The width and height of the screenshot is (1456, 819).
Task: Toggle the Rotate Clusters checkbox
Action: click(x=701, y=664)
○ ○ ○ ○ ○
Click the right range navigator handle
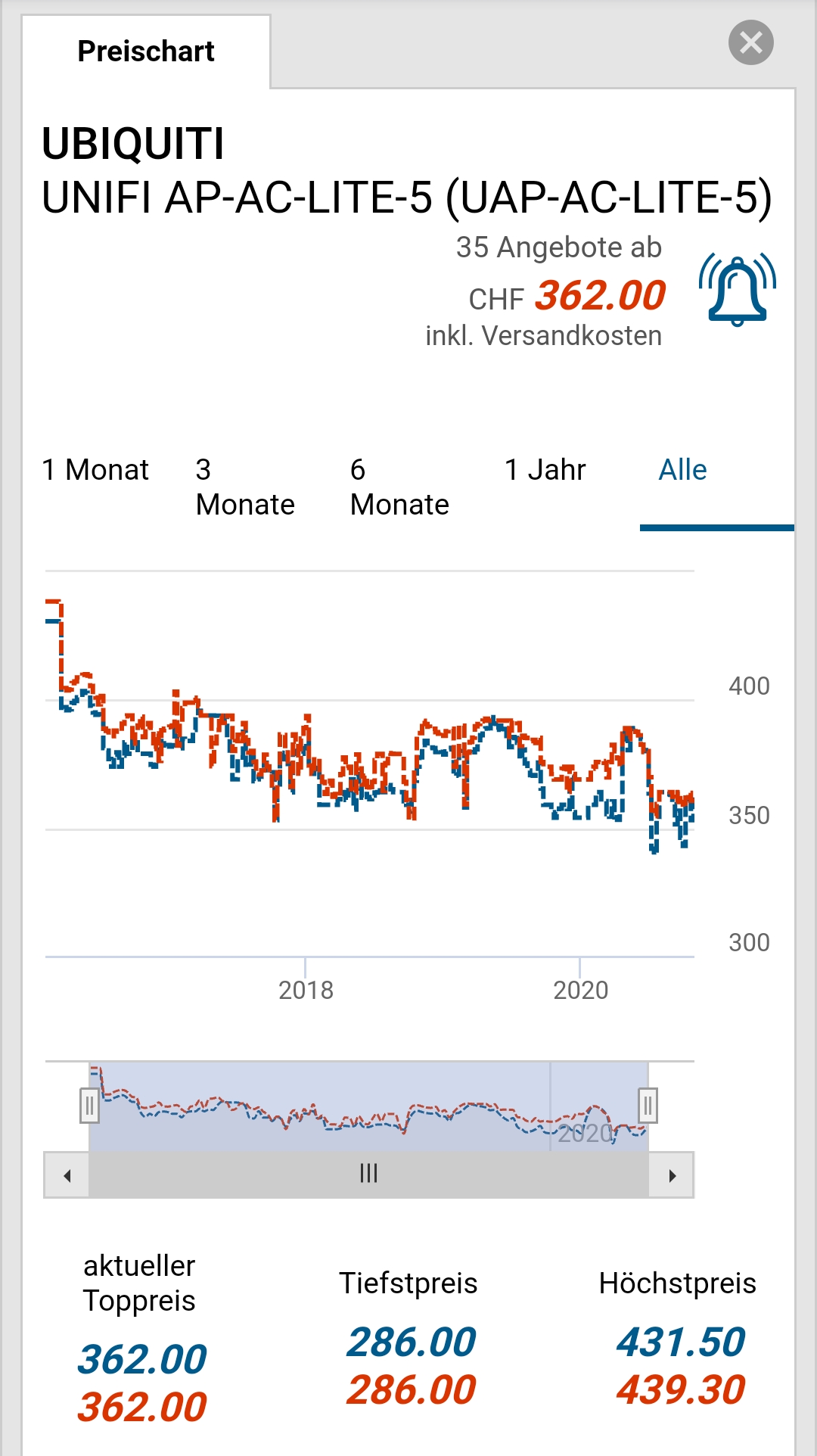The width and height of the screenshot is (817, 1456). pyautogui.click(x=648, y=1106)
○ ○ ○ ○ ○
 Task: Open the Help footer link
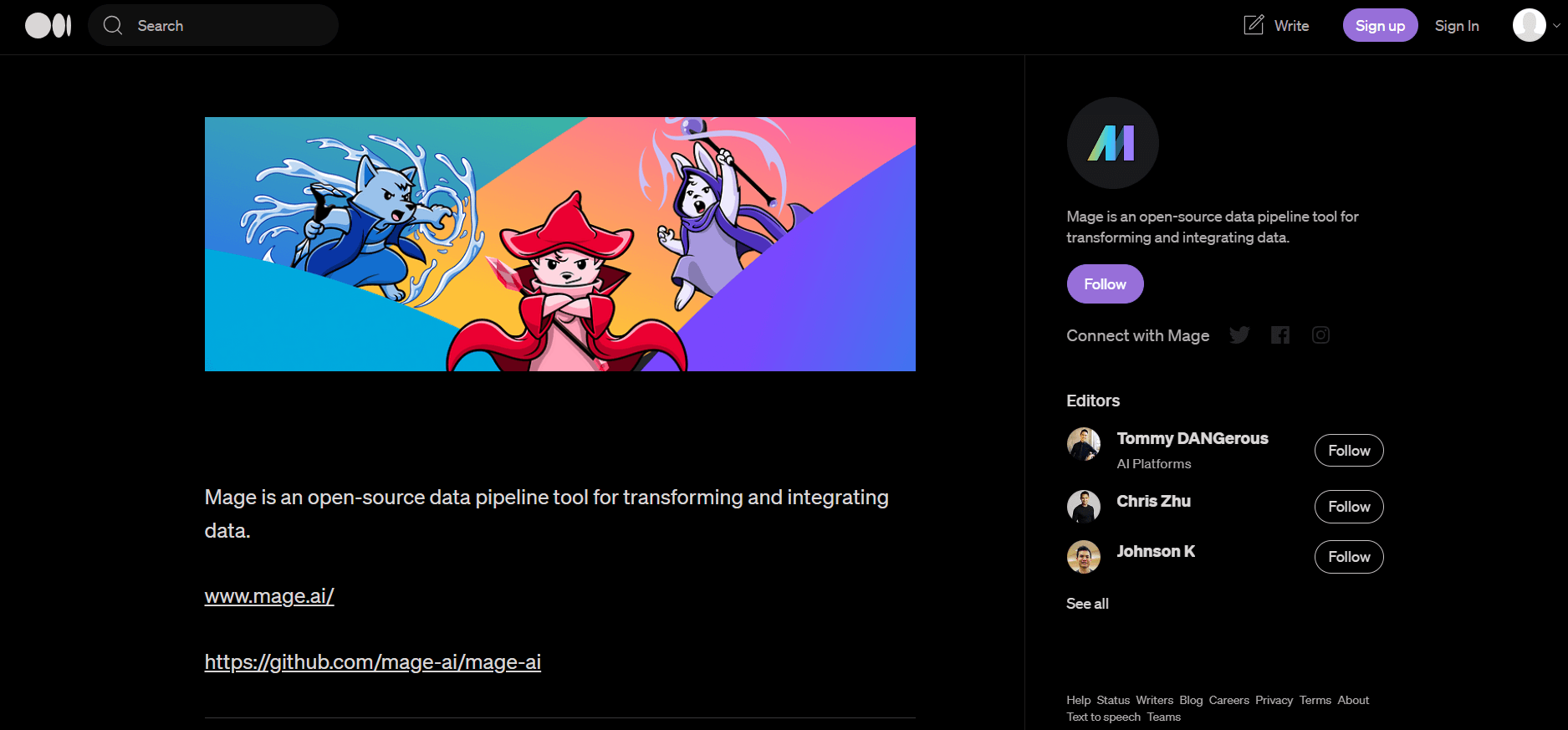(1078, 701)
○ ○ ○ ○ ○
▶ **Short problem**
Convert the material from the line with "The width and height of the screenshot is (1456, 819)." up to and including the line with "Action: click(x=701, y=664)" into a Markdown table with the columns Row and Line, numbering each row and leaving out blank lines.

▶ **Response below**
| Row | Line |
|---|---|
| 1 | The width and height of the screenshot is (1456, 819). |
| 2 | Task: Toggle the Rotate Clusters checkbox |
| 3 | Action: click(x=701, y=664) |